### Görev 1
Kayıtlardaki satırları boş satırları atlayarak numaralı liste halinde düzenleyin. "Where should I click to: Click inside" ifadesinin geçtiği satırdan başlayın, "coord(612,988)" ifadesinin geçtiği satırdan sonra durun.

### Kaynak

+ + + + + + +

Mlliyet Milliyet Blog Milliyet Blog
 
Facebook Connect
Blog Kategorileri
 
 

AYFER AYTAÇ GAZETECİ YAZAR

http://blog.milliyet.com.tr/ayferaytac

21 Eylül '19

 
Kategori
El Sanatları
 

Ayakkabı Zanaatı

ÇARIKTAN, SANDALETE KUNDURACILIK… 
İnsanların en önemli gereksinimlerinden birisi hiç şüphesiz ayakkabıdır… 
Ya da ayağa giyilen nesnelerdir… 
Ayakkabının önemi her zaman her zaman kavranmıştır. Çünkü her insan yürüyecek, dolaşacak, çalışacak, karda kışta soğukta, sıcakta, her türlü zeminde ve şartlarda bulunacaktır. Bunları yaparken de buralarla ilk temas eden ayaklar olacaktır. 
 
Bugün bize kadar ulaşan her gereksinimi ve medeni kullanma araçlarını, teknolojiyi bulan insanlar, geçmiş zaman içinde de günümüzün modern ayakkabıları olmasa da, hayvan derisinden çarık yapıp ayağına geçirmeyi bulmuş ve geliştirmeyi başarmıştır… Çarık ilk insanlardan günümüze kadar gelmiştir. Bu gün, Türkiye’de, hatta bizim bölgemizin bazı yörelerinde hala çarık giyenlerin sayısı hiç te az değildir. 
 
Ayakkabıcılık, ya da kunduracılık modern sanayi halini almış, hatta fabrikasyon üretime dönüşmüş ve bu modern sanayi yapımı ayakkabıları insanlarımız beğenmez olmuştur, daha fazla modernlik beklentisi içine girilmiştir. 
 
BİZİM İLDE AYAKKABICILIK ZANAATI 
Bir zamanlar benim şehrim, ayağa giyilen her çeşit nesnenin imal edildiği, yurdun dört bir yanına satıldığı bir yerdi. Hatta bu öneminden dolayı, malum olunduğu üzere şehrimin göbeğine denilecek bir yere “Kunduracılar Sitesi” bile kurulmuştu.

+ + + + + + +

### Görev 2
Ayakkabı zanaatını anlatan yazıyı kaldığı yerden sürdürün.

+ + + + + + +

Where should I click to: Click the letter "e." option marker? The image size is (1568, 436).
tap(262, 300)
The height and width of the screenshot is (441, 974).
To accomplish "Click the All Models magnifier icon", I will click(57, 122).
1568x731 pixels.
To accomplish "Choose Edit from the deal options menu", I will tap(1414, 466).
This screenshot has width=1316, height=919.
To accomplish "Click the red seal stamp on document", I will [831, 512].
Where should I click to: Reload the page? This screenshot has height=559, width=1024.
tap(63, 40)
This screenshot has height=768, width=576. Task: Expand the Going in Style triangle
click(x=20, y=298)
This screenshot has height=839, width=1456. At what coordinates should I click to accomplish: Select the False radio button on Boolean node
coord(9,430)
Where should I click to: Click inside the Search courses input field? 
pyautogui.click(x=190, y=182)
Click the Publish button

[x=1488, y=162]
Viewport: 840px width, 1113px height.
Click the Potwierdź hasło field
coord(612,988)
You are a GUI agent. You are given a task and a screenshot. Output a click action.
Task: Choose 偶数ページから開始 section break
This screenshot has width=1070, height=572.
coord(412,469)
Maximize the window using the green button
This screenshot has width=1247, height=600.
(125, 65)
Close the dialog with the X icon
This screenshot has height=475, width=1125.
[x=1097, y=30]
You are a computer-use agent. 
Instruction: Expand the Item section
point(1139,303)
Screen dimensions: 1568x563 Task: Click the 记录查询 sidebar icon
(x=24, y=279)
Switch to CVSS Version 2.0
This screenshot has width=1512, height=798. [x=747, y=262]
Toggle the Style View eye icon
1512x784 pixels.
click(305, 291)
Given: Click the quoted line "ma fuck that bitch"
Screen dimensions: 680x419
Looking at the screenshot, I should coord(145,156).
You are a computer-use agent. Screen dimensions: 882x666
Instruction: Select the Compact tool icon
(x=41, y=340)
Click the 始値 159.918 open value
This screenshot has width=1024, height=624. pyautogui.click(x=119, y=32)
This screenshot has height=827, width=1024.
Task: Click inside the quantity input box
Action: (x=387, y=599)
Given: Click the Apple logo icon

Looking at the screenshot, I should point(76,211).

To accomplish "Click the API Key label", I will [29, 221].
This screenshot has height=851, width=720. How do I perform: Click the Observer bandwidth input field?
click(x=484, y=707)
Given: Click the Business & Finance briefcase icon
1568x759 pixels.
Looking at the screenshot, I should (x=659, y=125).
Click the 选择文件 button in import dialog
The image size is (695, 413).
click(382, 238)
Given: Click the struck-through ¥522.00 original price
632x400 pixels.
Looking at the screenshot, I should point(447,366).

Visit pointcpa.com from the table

+ + + + + + +

### Yanıt 1
1. Where should I click to: Click inside the Search courses input field? 
2. pyautogui.click(x=190, y=182)
3. Click the Publish button
4. [x=1488, y=162]
5. Viewport: 840px width, 1113px height.
6. Click the Potwierdź hasło field
7. coord(612,988)

### Yanıt 2
Bizim ilde (Isparta) yapılan ayakkabı çeşitleri saymakla bitmez. Bugünkü kadar modern modelleri de çoktu. Genellikle mesh, yemeni, erkek ve kadın ayakkabıları, çocuk ayakkabıları, kışlık bot ve çizme çeşitleri, ayak ve ayakkabıyla ilgili ne aranırsa bulunurdu… 
 
Kunduracılığı kendine zanaat edinen, senelerce el emekleriyle geçimlerini temin eden ustalar, kalfalar ve çıraklar el emeğiyle işlerini özenle yaparlar, imal ettikleri ayakkabılar, taş gibi olduğundan, senelerce giyilir giyilir eskimezdi… 
 
Bu yazıyı yazmak için konuştuğum çıraklıktan yetişme imalatçı kunduracılardan duydum ki, gül şehrimde kunduracılık can çekişiyor. Artık bu işi yapan da yokmuş, heves eden de. Çırak, kalfa yetişmediği için kunduracılık adeta bizim ilde ölüme terk edilmiş. “Bir bakıma el sanatı öldü, fabrikasyon da komada” gibi… 
 
Kunduracılar Sitesinin imalat yapan katları bomboş. 20- 25 kadar zanaatkâr imalatçı usta, başka yörelerdeki fabrikasyon imalatı karşısında adeta direniyor. Ekonomik zorluklardan dolayı el imalatı tamamen durma noktasına gelmiş, gençler bu meslekte gelecek görmediklerinden, ustaların yanına çırak kalfa olmak hevesinde değiller. Bu durumda ekmeğini zor çıkaran ve kıt kanaat geçinmeye çalışan bir insanın teknolojik üretim karşısında dayanması düşünülebilir mi?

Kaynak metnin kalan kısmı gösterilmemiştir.